All opioid pain reliever deaths are counted as “prescription” opioid overdoses. Why?
“Natural opioids” includes those heroin deaths that were misclassified as morphine related overdose deaths, which no doubt contributed in some degree to that 14% increase in opioid overdose deaths in 2014.
But how many of these heroin deaths were misclassified? We may never know. The DEA reported last year in its National Heroin Threat Assessment Summary that, “Many medical examiners are reluctant to characterize a death as heroin-related without the presence of 6-monoaceytlmorphine (6-MAM), a metabolite unique to heroin, but which quickly metabolizes into morphine. Thus many heroin deaths are reported as morphine-related deaths.”
“Synthetic opioids” includes not only prescribed fentanyl, which is a potent pain reliever, but illicit fentanyl overdoses, which have skyrocketed over the last two years. Because most medical examiners and coroners did not routinely test for fentanyl in 2014, many illicit fentanyl/heroin overdose deaths were also probably counted as prescription opioid overdoses.

EXCERPTED RECORDS:
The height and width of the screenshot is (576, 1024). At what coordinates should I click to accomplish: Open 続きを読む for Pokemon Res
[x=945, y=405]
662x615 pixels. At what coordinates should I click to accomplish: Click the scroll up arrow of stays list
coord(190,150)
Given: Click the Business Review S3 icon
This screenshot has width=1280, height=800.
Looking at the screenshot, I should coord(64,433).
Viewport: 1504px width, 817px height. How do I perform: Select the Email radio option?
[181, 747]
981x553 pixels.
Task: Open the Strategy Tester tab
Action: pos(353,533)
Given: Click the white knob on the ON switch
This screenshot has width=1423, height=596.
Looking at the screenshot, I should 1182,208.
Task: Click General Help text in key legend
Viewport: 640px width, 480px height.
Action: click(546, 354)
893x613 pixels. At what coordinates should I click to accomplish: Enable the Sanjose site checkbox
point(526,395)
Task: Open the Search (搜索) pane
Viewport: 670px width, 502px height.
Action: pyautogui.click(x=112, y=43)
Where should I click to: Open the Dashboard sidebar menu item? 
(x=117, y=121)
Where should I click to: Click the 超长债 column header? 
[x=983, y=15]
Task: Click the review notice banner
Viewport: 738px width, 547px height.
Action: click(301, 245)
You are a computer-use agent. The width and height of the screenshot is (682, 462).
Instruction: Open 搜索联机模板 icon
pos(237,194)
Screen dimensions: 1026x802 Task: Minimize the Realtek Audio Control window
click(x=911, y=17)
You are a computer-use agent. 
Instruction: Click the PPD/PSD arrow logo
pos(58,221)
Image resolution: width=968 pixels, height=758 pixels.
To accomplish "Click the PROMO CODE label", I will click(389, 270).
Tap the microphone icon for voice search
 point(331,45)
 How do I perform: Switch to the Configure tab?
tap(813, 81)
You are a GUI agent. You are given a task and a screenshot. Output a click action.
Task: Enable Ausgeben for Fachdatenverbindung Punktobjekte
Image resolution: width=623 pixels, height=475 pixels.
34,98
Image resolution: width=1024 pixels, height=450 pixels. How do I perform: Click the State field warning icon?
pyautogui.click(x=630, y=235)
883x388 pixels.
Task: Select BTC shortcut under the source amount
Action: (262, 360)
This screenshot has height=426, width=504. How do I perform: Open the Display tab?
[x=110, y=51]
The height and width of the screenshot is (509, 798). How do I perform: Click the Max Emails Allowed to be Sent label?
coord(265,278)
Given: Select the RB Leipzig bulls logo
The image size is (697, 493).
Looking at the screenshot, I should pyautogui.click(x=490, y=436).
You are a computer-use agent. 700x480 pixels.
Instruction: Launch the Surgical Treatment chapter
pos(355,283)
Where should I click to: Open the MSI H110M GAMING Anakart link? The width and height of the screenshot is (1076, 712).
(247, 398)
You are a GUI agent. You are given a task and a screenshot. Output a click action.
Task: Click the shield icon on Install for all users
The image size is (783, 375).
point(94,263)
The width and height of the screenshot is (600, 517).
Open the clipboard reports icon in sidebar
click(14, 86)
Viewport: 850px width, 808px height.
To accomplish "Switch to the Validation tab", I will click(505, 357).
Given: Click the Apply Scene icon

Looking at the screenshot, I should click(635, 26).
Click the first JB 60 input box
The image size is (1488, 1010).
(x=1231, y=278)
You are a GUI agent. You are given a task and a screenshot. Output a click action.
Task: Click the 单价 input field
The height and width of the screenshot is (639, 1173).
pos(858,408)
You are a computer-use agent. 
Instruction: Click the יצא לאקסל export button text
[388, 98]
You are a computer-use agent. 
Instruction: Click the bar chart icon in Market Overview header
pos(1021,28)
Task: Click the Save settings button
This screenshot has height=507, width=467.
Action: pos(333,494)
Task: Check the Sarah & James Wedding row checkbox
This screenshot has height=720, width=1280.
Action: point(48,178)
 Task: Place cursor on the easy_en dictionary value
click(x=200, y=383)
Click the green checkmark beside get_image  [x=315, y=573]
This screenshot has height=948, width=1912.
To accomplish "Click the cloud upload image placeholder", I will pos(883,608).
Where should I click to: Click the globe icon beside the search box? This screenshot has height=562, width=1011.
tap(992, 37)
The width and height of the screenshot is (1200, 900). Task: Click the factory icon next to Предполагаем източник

TASKS TO CARRY OUT:
[a] Copy the passage on opioid overdose deaths from "All opioid pain" to "deaths in 2014.".
[b] In the passage on opioid overdose deaths, why were many illicit fentanyl/heroin overdose deaths probably counted as prescription opioid overdoses?
The material has nothing to do with the passage on opioid overdose deaths.

ANSWERS TO THIS EXERCISE:
[a]
All opioid pain reliever deaths are counted as “prescription” opioid overdoses. Why?
“Natural opioids” includes those heroin deaths that were misclassified as morphine related overdose deaths, which no doubt contributed in some degree to that 14% increase in opioid overdose deaths in 2014.

[b] Most medical examiners and coroners did not routinely test for fentanyl in 2014.